HMM#
- class HMM(emission_funcs: list, transition_prob_mat: ndarray, initial_probs: Optional[ndarray] = None)[source]#
Implements a simple HMM fitted with Viterbi algorithm.
The HMM annotation estimator uses the the Viterbi algorithm to fit a sequence of ‘hidden state’ class annotations (represented by an array of integers the same size as the observation) to a sequence of observations.
This is done by finding the most likely path given the emission probabilities - (ie the probability that a particular observation would be generated by a given hidden state), the transition prob (ie the probability of transitioning from one state to another or staying in the same state) and the initial probabilities - ie the belief of the probability distribution of hidden states at the start of the observation sequence).

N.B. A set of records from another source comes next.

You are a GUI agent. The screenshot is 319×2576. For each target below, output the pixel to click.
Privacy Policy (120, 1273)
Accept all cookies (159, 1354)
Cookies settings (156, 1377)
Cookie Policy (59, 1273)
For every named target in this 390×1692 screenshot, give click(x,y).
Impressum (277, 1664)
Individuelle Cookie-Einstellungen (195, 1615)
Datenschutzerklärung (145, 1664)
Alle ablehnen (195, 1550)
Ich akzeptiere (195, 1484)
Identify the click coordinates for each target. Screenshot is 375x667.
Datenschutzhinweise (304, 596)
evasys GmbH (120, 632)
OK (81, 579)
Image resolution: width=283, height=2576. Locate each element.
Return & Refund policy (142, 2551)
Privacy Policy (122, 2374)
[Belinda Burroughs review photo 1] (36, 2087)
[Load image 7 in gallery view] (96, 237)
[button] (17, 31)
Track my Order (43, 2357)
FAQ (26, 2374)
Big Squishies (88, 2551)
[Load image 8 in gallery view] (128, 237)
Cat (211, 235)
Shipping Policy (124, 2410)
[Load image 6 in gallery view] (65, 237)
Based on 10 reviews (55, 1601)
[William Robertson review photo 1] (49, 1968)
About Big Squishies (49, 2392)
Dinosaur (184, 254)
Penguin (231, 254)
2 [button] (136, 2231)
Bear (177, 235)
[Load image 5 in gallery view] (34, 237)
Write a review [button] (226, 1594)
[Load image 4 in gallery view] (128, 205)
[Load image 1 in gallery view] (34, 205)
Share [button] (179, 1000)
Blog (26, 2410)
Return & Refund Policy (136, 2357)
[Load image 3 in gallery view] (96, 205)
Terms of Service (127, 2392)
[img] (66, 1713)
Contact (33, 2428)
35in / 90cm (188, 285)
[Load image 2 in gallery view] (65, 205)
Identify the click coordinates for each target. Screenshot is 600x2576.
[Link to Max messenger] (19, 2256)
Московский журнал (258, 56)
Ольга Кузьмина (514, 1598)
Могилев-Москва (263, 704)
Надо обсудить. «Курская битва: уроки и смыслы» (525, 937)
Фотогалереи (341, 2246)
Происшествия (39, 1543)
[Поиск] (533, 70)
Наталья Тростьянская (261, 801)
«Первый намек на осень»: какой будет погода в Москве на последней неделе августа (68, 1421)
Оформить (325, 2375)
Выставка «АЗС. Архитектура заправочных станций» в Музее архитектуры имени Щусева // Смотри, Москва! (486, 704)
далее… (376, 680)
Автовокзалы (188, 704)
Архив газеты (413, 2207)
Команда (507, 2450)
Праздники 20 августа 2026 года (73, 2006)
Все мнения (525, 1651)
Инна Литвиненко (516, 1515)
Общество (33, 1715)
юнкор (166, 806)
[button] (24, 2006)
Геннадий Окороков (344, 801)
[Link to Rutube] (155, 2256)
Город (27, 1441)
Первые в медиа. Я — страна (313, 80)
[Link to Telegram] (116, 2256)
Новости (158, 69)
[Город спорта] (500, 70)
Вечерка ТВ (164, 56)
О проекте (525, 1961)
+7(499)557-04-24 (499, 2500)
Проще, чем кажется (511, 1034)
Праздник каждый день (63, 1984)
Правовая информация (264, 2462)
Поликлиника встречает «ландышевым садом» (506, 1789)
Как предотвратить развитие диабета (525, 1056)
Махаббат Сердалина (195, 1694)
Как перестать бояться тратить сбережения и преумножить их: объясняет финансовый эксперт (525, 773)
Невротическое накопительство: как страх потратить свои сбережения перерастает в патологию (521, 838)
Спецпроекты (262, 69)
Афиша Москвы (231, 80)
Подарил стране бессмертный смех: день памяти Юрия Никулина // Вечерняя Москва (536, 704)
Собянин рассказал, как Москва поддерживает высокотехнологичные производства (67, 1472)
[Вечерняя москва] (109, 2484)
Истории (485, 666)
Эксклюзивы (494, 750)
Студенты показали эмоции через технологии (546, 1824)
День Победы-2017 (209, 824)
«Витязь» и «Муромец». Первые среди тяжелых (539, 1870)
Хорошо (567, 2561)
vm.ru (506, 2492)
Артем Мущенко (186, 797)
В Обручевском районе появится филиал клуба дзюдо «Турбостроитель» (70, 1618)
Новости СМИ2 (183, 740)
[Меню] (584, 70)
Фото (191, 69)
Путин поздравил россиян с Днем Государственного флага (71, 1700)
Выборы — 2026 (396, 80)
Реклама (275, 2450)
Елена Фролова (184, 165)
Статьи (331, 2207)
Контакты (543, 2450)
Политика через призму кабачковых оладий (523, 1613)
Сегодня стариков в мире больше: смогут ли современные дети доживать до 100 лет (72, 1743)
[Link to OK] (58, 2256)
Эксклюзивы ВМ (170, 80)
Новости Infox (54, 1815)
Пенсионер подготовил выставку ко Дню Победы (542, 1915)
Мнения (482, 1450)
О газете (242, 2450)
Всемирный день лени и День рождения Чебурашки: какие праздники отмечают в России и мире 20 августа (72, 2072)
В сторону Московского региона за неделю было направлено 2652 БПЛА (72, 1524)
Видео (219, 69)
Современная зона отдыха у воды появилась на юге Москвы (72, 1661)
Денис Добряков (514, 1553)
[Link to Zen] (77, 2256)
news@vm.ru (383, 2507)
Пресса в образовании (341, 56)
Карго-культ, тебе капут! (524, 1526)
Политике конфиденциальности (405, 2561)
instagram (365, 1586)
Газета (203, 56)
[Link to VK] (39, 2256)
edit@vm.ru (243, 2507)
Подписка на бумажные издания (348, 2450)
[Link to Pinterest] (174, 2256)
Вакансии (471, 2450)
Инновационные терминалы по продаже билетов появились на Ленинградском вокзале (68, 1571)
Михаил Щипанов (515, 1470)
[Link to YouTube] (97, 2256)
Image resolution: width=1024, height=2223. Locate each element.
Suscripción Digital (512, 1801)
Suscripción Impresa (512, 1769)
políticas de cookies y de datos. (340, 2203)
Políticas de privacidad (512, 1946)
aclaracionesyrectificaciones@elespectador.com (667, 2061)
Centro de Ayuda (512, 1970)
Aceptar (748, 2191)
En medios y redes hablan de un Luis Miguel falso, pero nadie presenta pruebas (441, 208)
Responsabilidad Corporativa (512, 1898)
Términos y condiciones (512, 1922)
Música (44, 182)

- Current assumptions/limitations of this implementation:
the spacing of time series points is assumed to be equivalent.
it only works on univariate data.
- the emission parameters and transition probabilities are
assumed to be known.
- if no initial probs are passed, uniform probabilities are
assigned (ie rather than the stationary distribution.)
requires and returns np.ndarrays.
_fit is currently empty as the parameters of the probability distribution are required to be passed to the algorithm.
_predict - first the transition_probability and transition_id matrices are calculated - these are both nxm matrices, where n is the number of hidden states and m is the number of observations. The transition probability matrices record the probability of the most likely sequence which has observation m being assigned to hidden state n. The transition_id matrix records the step before hidden state n that proceeds it in the most likely path. This logic is mostly carried out by helper function _calculate_trans_mats. Next, these matrices are used to calculate the most likely path (by backtracing from the final mostly likely state and the id’s that proceeded it.) This logic is done via a helper func hmm_viterbi_label.
- Parameters:
- emission_funcslist, shape = [num hidden states]
List should be of length n (the number of hidden states) Either a list of callables [fx_1, fx_2] with signature fx_1(X) -> float or a list of callables and matched keyword arguments for those callables [(fx_1, kwarg_1), (fx_2, kwarg_2)] with signature fx_1(X, **kwargs) -> float (or a list with some mixture of the two). The callables should take a value and return a probability when passed a single observation. All functions should be properly normalized PDFs over the same space as the observed data.
- transition_prob_mat: 2D np.ndarry, shape = [num_states, num_states]
Each row should sum to 1 in order to be properly normalized (ie the j’th column in the i’th row represents the probability of transitioning from state i to state j.)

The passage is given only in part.